Russian articles here.


----------



## itsme45 (Jun 8, 2012)

I never figured out what subtype I would be in DCNH system, it would have to be either D or N. 

The link unfortunately doesn't work. Can you make a summary? Are those eight "strong features" linked to the eight IE's?


----------



## cyamitide (Jul 8, 2010)

that would be too much hairsplitting


----------



## surra (Oct 1, 2012)

itsme45 said:


> I never figured out what subtype I would be in DCNH system, it would have to be either D or N.
> 
> The link unfortunately doesn't work. Can you make a summary? Are those eight "strong features" linked to the eight IE's?
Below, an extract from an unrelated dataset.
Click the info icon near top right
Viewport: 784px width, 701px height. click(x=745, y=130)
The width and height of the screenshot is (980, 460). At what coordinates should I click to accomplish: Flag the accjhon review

Yes, they are linked to eight IE's. It seems that each individual has a strong focus on one of the IE's, like I seem to have on Ni. There are similarities between people who focus on these IE's and the link had some type descriptions. I don't think the descriptions were honestly that good though, but the phenomenom seems to be real.


----------



## Kanerou (Oct 8, 2009)

cyamitide said:


> that would be too much hairsplitting


This. I like the idea of two subtypes, even DCNH's four (which I've seen interpreted different ways). Past that, it just seems unnecessary. Seeing people put stuff like ILE-IEI as their type makes me want to throw things.


----------